Déjà dénoncées pour leurs piètres conditions de travail et leurs dégâts sur l’environnement, les mines clandestines en Colombie sont accusées d’un autre effet pervers : une explosion des cas de paludisme, multipliés par quatre dans certaines régions.
« Le pays avait plus ou moins contrôlé le problème du paludisme (…), dont la mortalité avait diminué de façon substantielle, mais à cause de l’activité minière illégale (…), nous avons depuis l’an dernier, et surtout cette année, quelques foyers », a expliqué cette semaine le ministre de la Santé, Alejandro Gaviria.
« Nous avons constaté une hausse des cas de paludisme et de la mortalité dans les départements de Choco (ouest) et Bajo Cauca (sud-ouest) », a-t-il détaillé sur la radio RCN.
Situé en pleine jungle, le département de Choco est le plus touché, selon le dernier rapport de l’Institut national de la santé (INS).
L’INS y recense, depuis début 2016, 18.524 cas de paludisme sous forme légère et quelque 300 cas de la version plus grave de la maladie, qui peut générer des troubles sanguins, hépatiques, rénaux ou cérébraux.
Un an plus tôt, le nombre de cas enregistrés dans cette zone était quatre fois moins élevé : 4.740.
Le phénomène n’est pas nouveau. Selon l’INS, « les déplacements de population associés à l’exploitation de mines d’or » et la déforestation associée à cette activité « ont provoqué des épidémies isolées » de paludisme, par le passé, en Amérique latine.

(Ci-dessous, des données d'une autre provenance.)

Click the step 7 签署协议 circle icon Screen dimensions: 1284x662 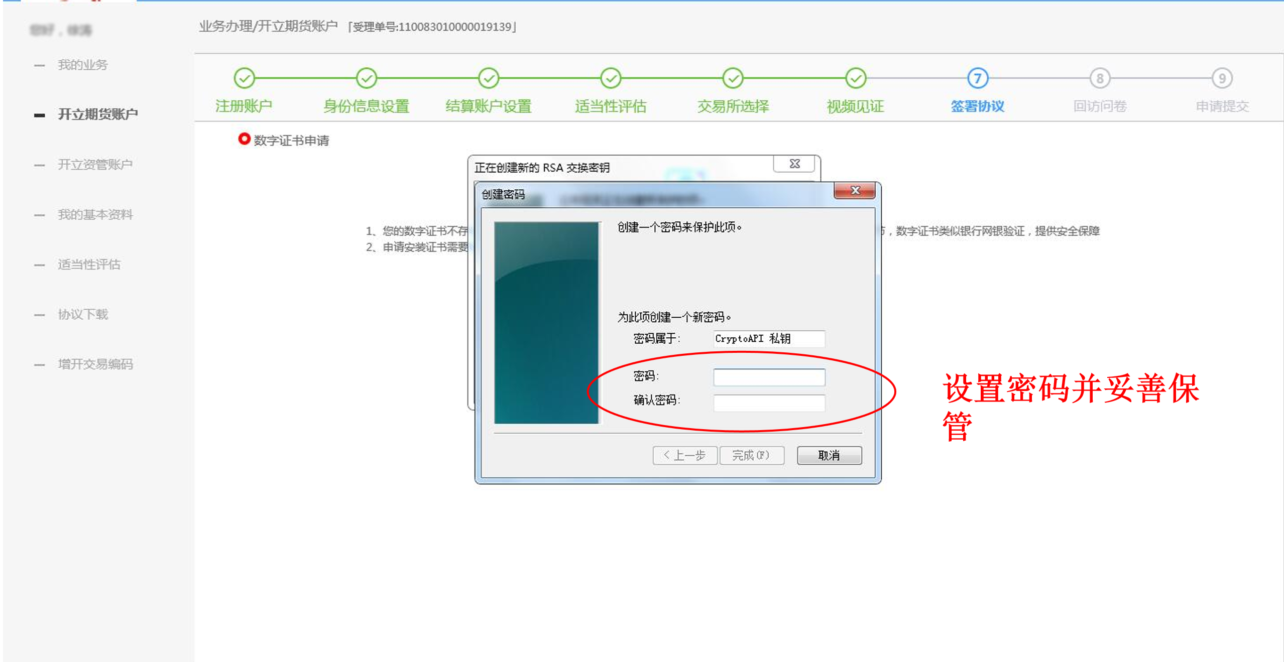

En Colombie, l’activité minière est un secteur important de l’économie. Selon les derniers chiffres officiels disponibles, les mines légales ont apporté 2,3% du PIB en 2012, soit 8,5 milliards de dollars.
Mais plus de la moitié des sites exploités sont en fait illégaux, selon les autorités.
Ces mines clandestines, servant de source de financement aux groupes armées illégaux, sont généralement montrées du doigt par les ONG et les autorités pour leurs conditions de travail proches de l’esclavage et leur impact déplorable sur l’environnement.
– Prolifération de moustiques –
Dans ces zones de non-droit, « des machines excavatrices creusent des trous énormes où l’eau s’accumule, de parfaits bouillons de culture pour le moustique vecteur du paludisme », explique à l’AFP le chercheur Ivan Dario Vélez, directeur du programme d’études et de contrôle des maladies tropicales de l’université d’Antioquia.
En outre, les campements où s’installent les mineurs clandestins « manquent généralement de services publics et de conditions minimales de salubrité », accentuant la prolifération de moustiques et donc de la maladie.
Selon M. Vélez, le lien entre paludisme et activité minière illégale a déjà été étudié dans d’autres pays, comme le Brésil.
Le paludisme, aussi appelé malaria, provoque de la fièvre, des maux de tête, des tremblements et des vomissements. En 2015, il a touché 214 millions de personnes dans le monde, en tuant 438.000, selon l’Organisation mondiale de la santé (OMS).
Transmise par un moustique, la maladie touche principalement l’Afrique subsaharienne, et de moins en moins l’Amérique du sud : depuis 2000, la mortalité liée au paludisme y a chuté de 72% et l’OMS prévoit l’éradication de la maladie dans huit pays latino-américains d’ici 2020.
Dans le département colombien de Choco, l’explosion des cas se double malheureusement d' »une pénurie globale de médicaments » contre cette affection, a souligné le ministre de la Santé.
Quelque 7.000 doses du médicament nécessaire sont en cours d’envoi vers ce département, qui est le plus pauvre du pays, a-t-il précisé .
Entre 2015 et 2016, une trentaine de personnes sont décédées de paludisme dans cette zone, la plupart dans des communautés indigènes et afro-colombiennes qui vivent souvent isolées des centres urbains, selon le bureau du Défenseur du peuple, organisme de défense des droits de l’homme qui a alerté cette semaine d’une « hausse inquiétante » des cas.
La Cour constitutionnelle a lancé en février une enquête dans ce même département sur le décès de 37 enfants et de l’intoxication de 64 autres, victimes en 2013 et 2014 de maladies qui seraient liées au mercure utilisé dans les mines.